• _Set of tasks_
a – According to the C string post, why does using strcpy with cb throw an error?
b – In the C string post, rewrite the passage starting with "So you cannot" and going on through "haven't MALLOCed anything.", replacing "strcmp" with "strlen".
c – Translate this sentence from the C string post into Spanish: "In C we don't have string type."

C language : String

Recently I was working on some string related programs.  I came across some error, when I asked my friend he also faced the same issue.

Even though it is very trivial, I came to know since we were away from some basics for long time, we faced this issue.


In C we don't have string type. So we basically use either


char *cb="name";
char c[5]="name";

Now the difference between two are  cb is pointer to char array.  and c is itself a array which has "name" stored in it.

More deeeply,

when we do *cb="name";

In C memory layout --->data segment--->initialized data segment  "name" is stored and  cb is stored either in heap,stack,data segment  depending on local,static,extern variable.

And it stored value of "name".  Also the address where name is stored is READ ONLY.

So you cannot do cb[2]='g';

Now using cb, we can perform strcmp function or other function which will use the string stored at cb pointer.

But if we want to do strcpy , then error will be thrown. Simply because we haven't MALLOCed anything.

So what about the below functions. Working below two functions will tell more difference 


#include<stdio.h>
#include<string.h>
#include<stdlib.h>

int main()
{

char *t;

t= (char *)malloc(sizeof(char)*7);
t="chetan";
printf("%s",t);
strcpy(t,"rathore");
printf("%s",t);
}

#include<stdio.h>
#include<string.h>
#include<stdlib.h>

int main()

• _Source material_
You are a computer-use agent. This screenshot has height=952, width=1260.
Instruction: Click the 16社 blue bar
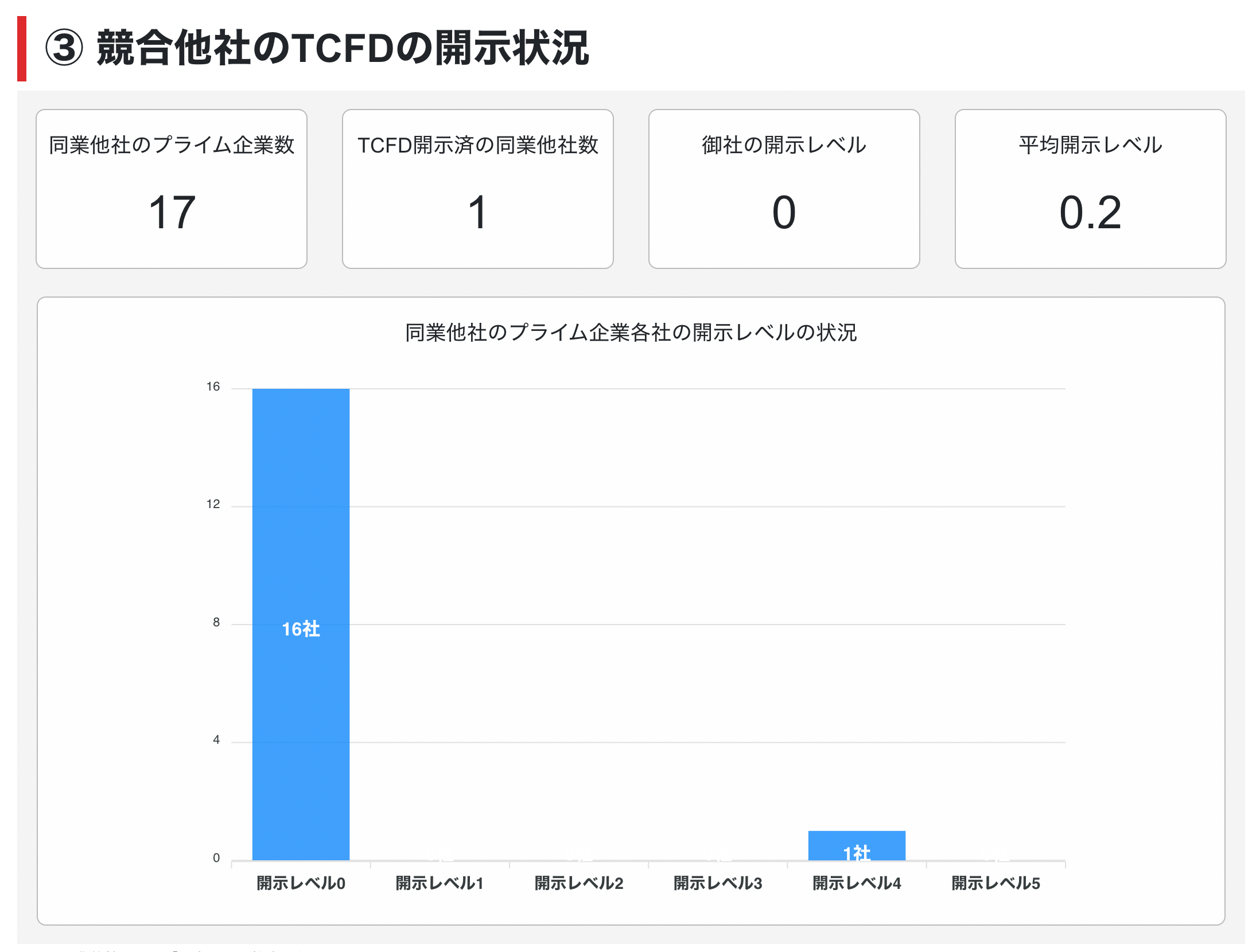[301, 624]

• _Outputs for the tasks_
a – Because nothing has been MALLOCed.

b –
So you cannot do cb[2]='g';

Now using cb, we can perform strlen function or other function which will use the string stored at cb pointer.

But if we want to do strcpy , then error will be thrown. Simply because we haven't MALLOCed anything.

c – En C no tenemos tipo de cadena.